Sten Vesterli Season 2 Episode 13

In this episode of Beneficial Intelligence, I discuss irrational optimism. IT people are too optimistic. It is a natural consequence of our ability to build something from nothing. Our creations are not subject to gravity or other laws of physics. A builder cannot decide halfway through a construction project that he wants to swap out the foundation, but IT regularly changes the framework in mid-project. 

Similar optimism informs our project plans. For some reason, we assume that everything will go the way we plan it. Fred Brooks first wrote about programmer optimism in his classic "The Mythical Man-Month" back in 1975. He points out that there is indeed a certain probability that each task will be completed on schedule. But because modern IT projects consist of hundreds of tasks, the probability of every one going right is low. Even with an unrealistic 99% chance of success, having only 100 tasks reduces the overall probability of all tasks to finish on schedule to 37%. 
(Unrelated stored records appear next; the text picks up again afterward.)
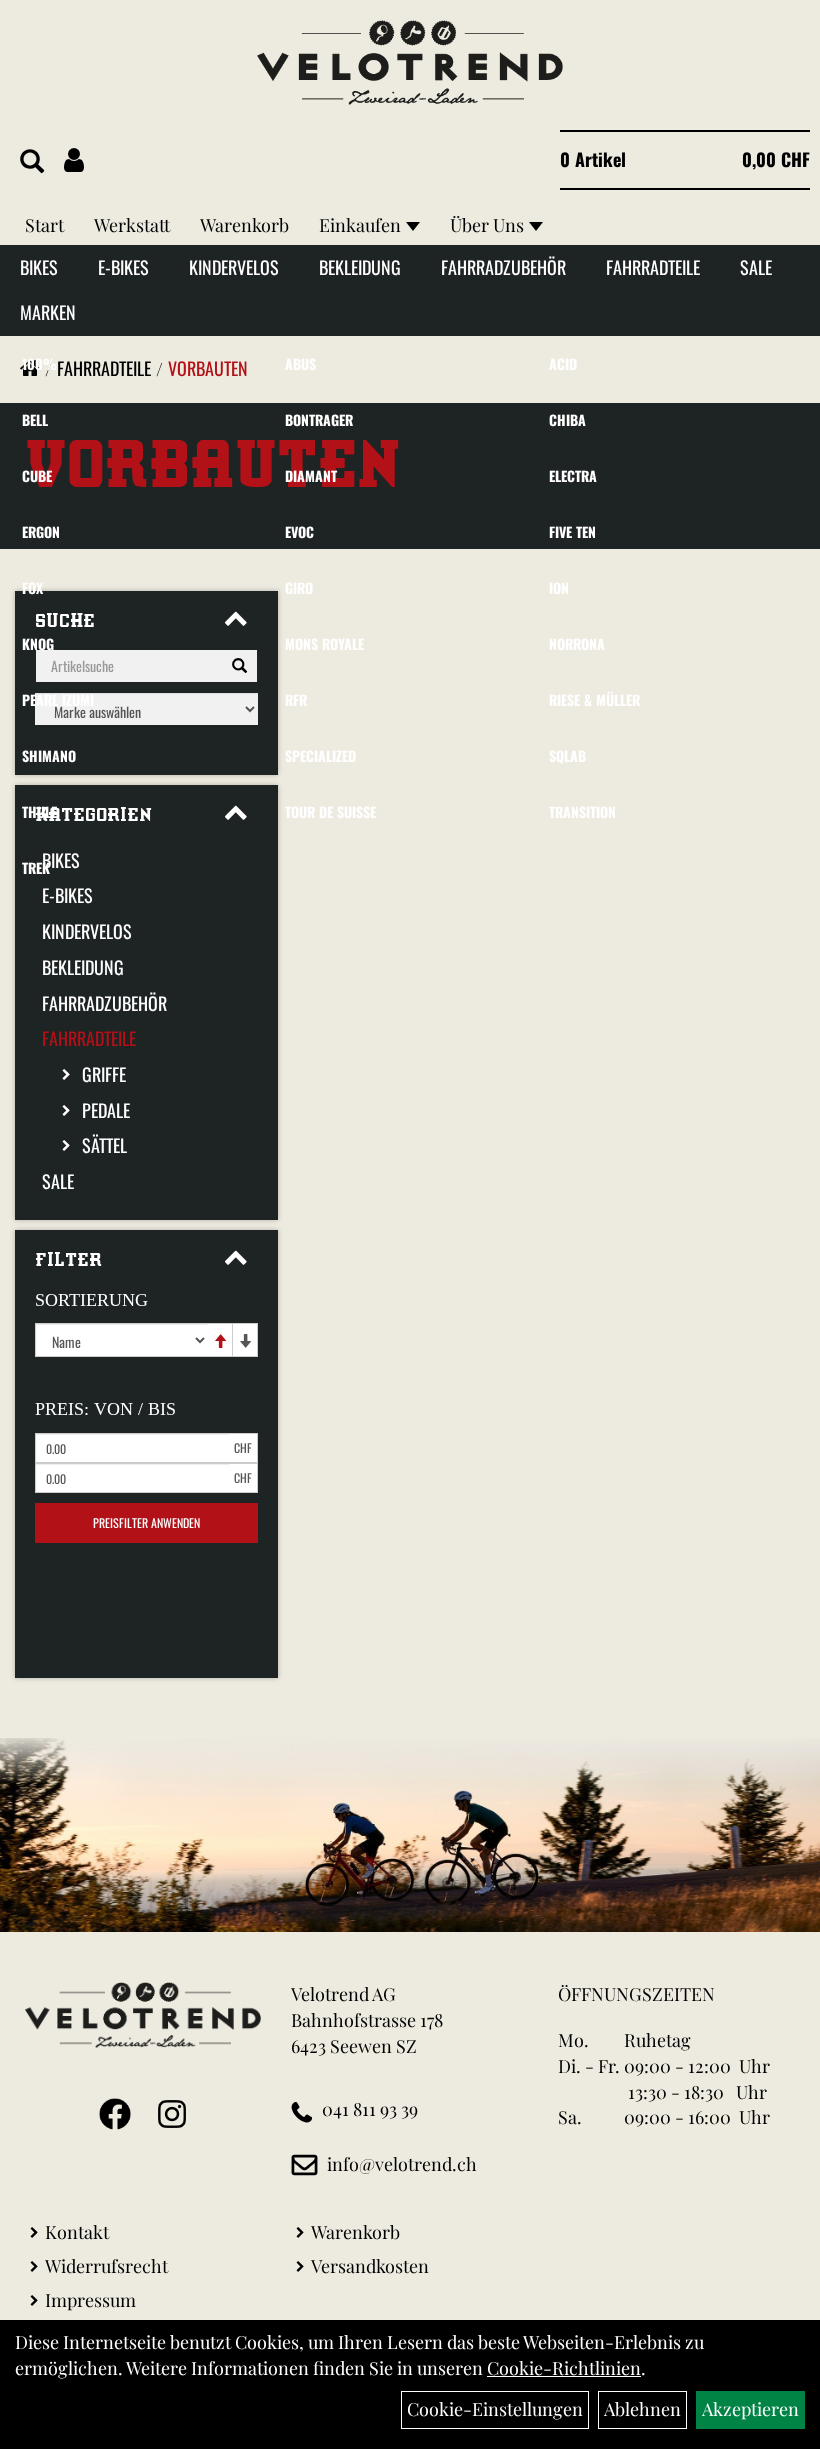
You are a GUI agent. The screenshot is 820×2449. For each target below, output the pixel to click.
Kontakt (77, 2232)
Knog (38, 643)
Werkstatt (132, 225)
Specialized (320, 755)
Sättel (104, 1145)
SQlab (567, 755)
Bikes (39, 267)
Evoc (299, 531)
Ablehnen (642, 2409)
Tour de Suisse (330, 811)
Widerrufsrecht (106, 2266)
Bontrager (319, 419)
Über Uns (487, 225)
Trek (36, 867)
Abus (300, 363)
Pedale (106, 1110)
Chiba (567, 419)
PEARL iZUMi (58, 699)
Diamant (311, 475)
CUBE (37, 475)
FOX (32, 587)
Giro (299, 587)
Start (44, 225)
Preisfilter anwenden (146, 1522)
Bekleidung (360, 267)
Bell (35, 419)
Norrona (577, 643)
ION (559, 587)
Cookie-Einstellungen (495, 2409)
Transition (582, 811)
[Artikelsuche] (32, 162)
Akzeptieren (750, 2409)
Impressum (90, 2300)
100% (39, 363)
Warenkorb (244, 225)
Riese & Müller (594, 699)
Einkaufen (360, 225)
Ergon (41, 531)
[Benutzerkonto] (74, 159)
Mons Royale (324, 643)
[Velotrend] (410, 62)
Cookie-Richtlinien (564, 2368)
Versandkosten (370, 2266)
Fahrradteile (653, 267)
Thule (39, 811)
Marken (48, 312)
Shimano (49, 755)
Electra (573, 475)
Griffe (104, 1074)
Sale (756, 267)
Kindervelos (234, 267)
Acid (563, 363)
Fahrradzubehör (503, 267)
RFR (296, 699)
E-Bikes (123, 267)
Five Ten (572, 531)
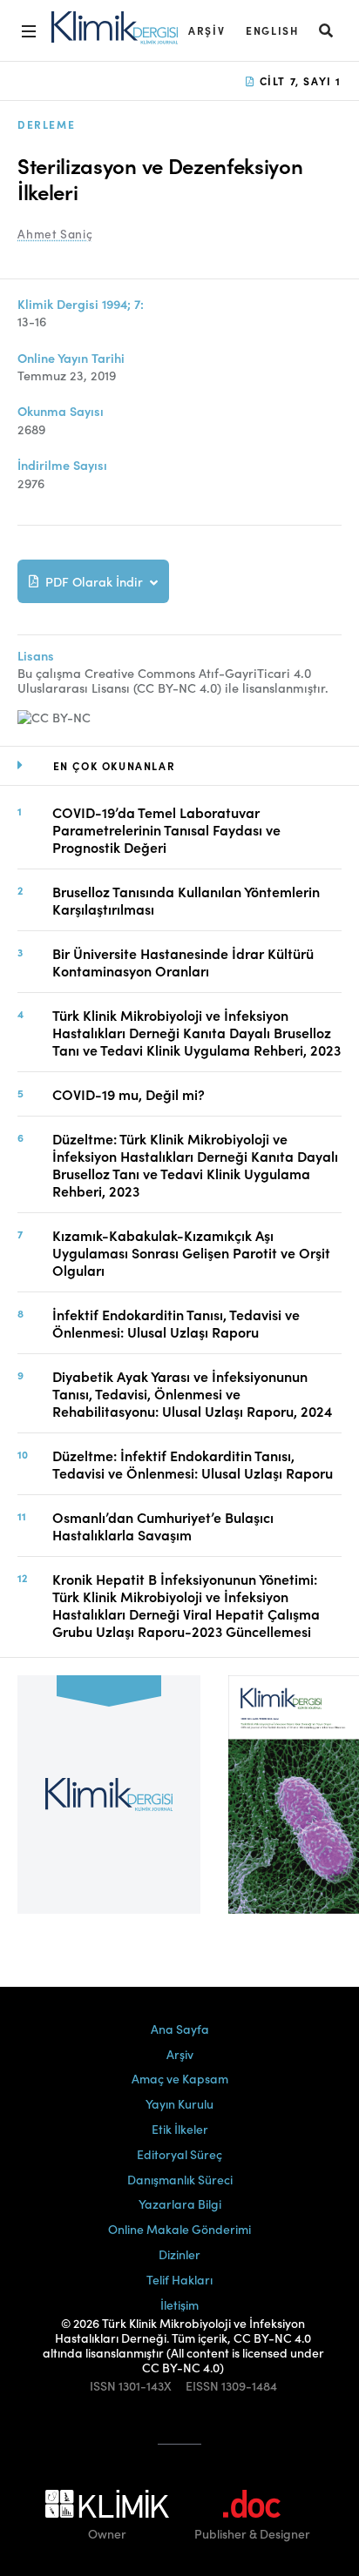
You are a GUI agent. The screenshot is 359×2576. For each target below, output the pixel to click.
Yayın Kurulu (179, 2103)
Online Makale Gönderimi (179, 2228)
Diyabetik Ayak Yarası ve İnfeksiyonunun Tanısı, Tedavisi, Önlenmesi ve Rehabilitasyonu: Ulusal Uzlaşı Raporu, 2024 (192, 1393)
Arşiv (206, 30)
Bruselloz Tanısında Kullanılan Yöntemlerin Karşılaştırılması (186, 900)
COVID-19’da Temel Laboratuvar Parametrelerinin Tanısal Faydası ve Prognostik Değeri (166, 829)
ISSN (103, 2385)
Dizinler (179, 2254)
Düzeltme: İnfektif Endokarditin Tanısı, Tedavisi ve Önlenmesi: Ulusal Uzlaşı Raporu (192, 1464)
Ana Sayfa (180, 2028)
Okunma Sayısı (60, 411)
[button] (326, 30)
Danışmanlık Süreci (180, 2179)
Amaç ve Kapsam (180, 2078)
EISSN (202, 2385)
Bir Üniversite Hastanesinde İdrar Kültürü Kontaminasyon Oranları (183, 961)
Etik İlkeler (180, 2128)
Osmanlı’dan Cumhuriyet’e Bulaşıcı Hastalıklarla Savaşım (163, 1525)
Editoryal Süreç (179, 2154)
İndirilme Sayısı (62, 465)
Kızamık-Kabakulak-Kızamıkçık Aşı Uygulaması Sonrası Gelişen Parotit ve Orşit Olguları (191, 1252)
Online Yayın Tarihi (71, 358)
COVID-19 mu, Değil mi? (128, 1094)
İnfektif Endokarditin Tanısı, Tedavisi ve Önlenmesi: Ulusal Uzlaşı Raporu (176, 1323)
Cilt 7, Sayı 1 (298, 80)
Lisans (35, 655)
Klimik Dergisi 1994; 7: (80, 304)
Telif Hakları (179, 2279)
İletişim (179, 2304)
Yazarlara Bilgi (180, 2203)
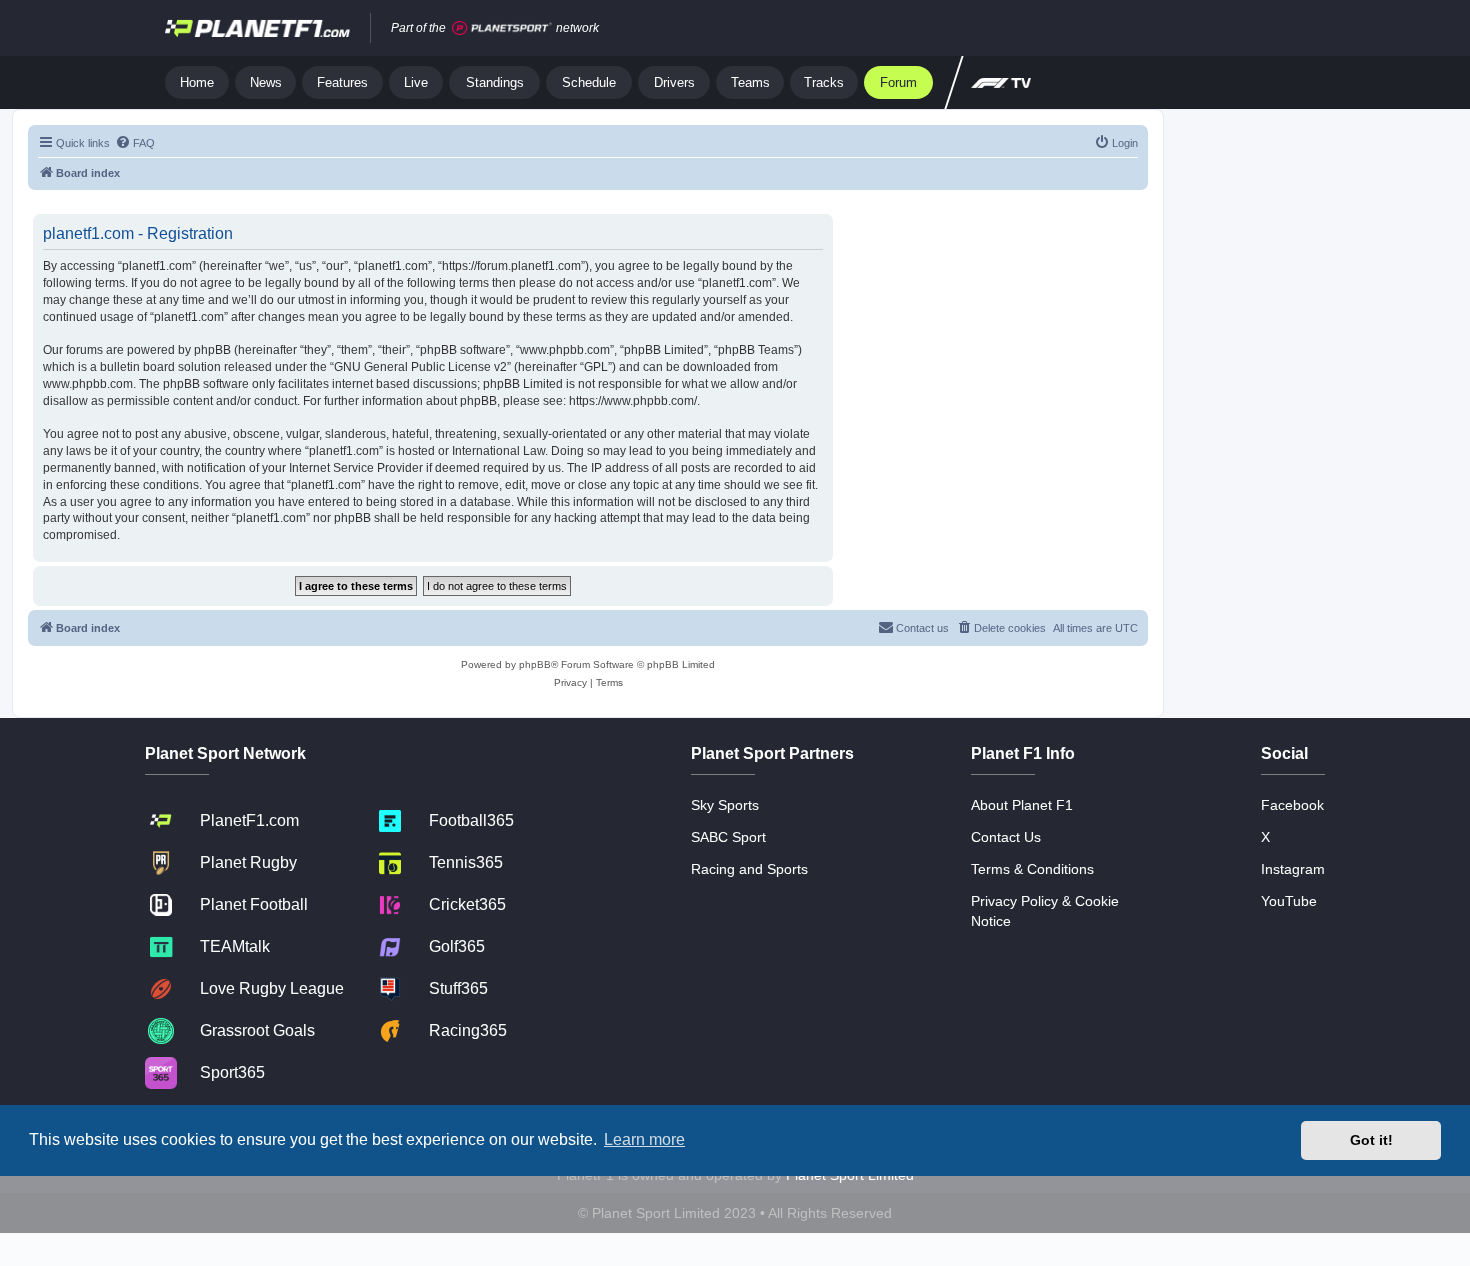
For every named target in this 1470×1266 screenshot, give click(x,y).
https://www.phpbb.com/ (633, 401)
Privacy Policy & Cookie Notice (1045, 911)
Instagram (1293, 869)
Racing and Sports (749, 869)
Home (197, 82)
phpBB (535, 664)
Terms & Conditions (1032, 869)
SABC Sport (728, 837)
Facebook (1292, 805)
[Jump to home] (257, 28)
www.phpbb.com (88, 384)
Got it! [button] (1371, 1140)
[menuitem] (135, 143)
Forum (898, 82)
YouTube (1289, 901)
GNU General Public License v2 (420, 367)
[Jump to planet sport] (502, 28)
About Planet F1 (1022, 805)
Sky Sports (725, 805)
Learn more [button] (644, 1139)
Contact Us (1006, 837)
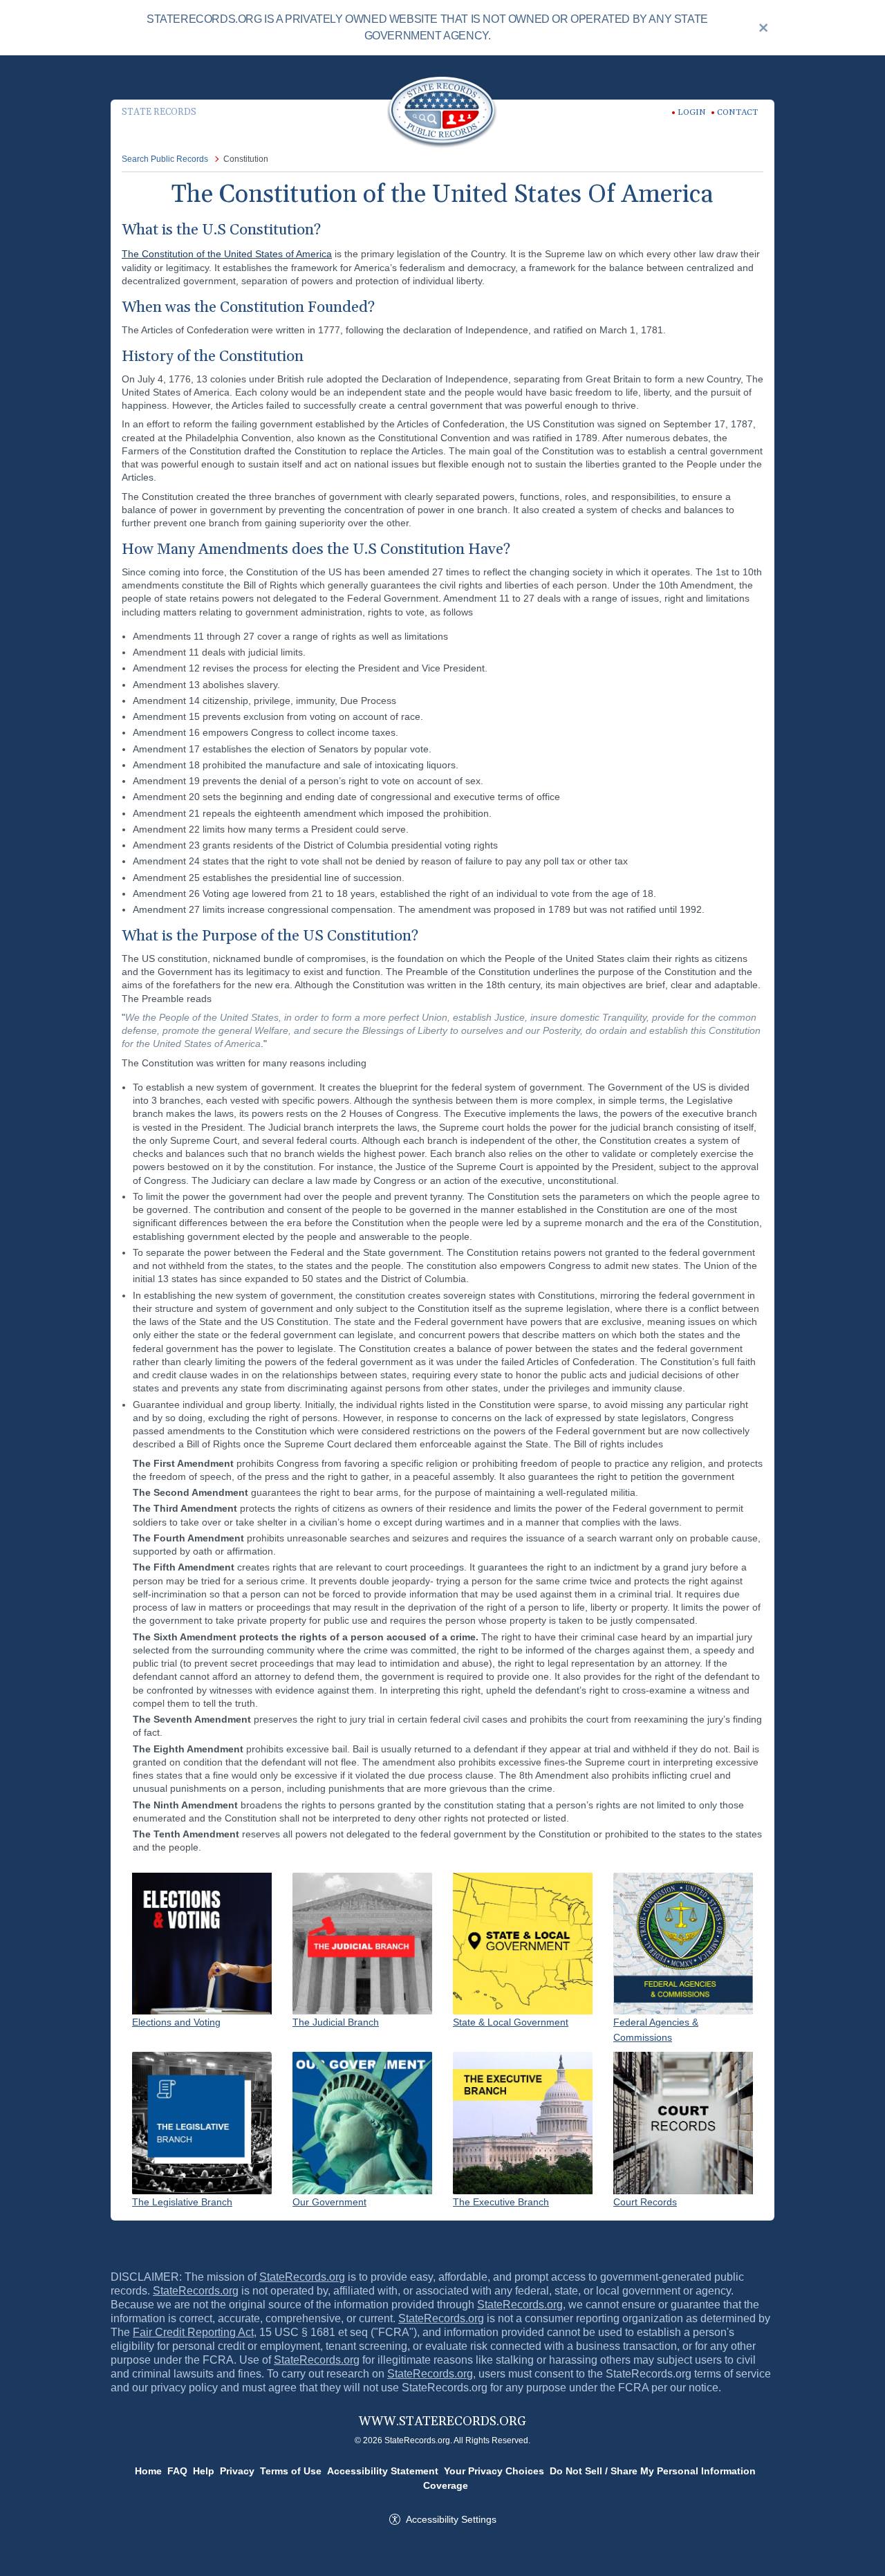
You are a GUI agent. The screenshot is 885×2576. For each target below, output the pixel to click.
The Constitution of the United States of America (227, 253)
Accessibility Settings (451, 2519)
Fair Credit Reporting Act (193, 2332)
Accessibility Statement (382, 2470)
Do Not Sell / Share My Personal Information (653, 2470)
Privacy (237, 2470)
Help (203, 2470)
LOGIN (692, 112)
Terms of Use (291, 2470)
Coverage (445, 2485)
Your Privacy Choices (494, 2470)
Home (148, 2470)
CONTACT (737, 112)
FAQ (177, 2470)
Sadly, our irrational optimism also extends to the business cases we present to management for our projects.  I am regularly presented with drafts of investor presentations that hopeful startups want to pitch. The optimism is palpable, but there is never any realistic consideration of all the things that can go wrong. 

As a CIO or CTO, you need to make sure you have some pessimists on your team. Not the kind of pessimists you find in Legal and Compliance, who are fighting tooth and nail to ensure no new project ever gets off the ground. But a kind of pragmatic pessimist who can look at your projects and business plans and tell you what might go wrong. These people are rather rare in IT organization, which is why this is one of the things I'm helping my customers with. Unless you add a counterweight to your IT organization, your projects will continue to fail due to irrational optimism.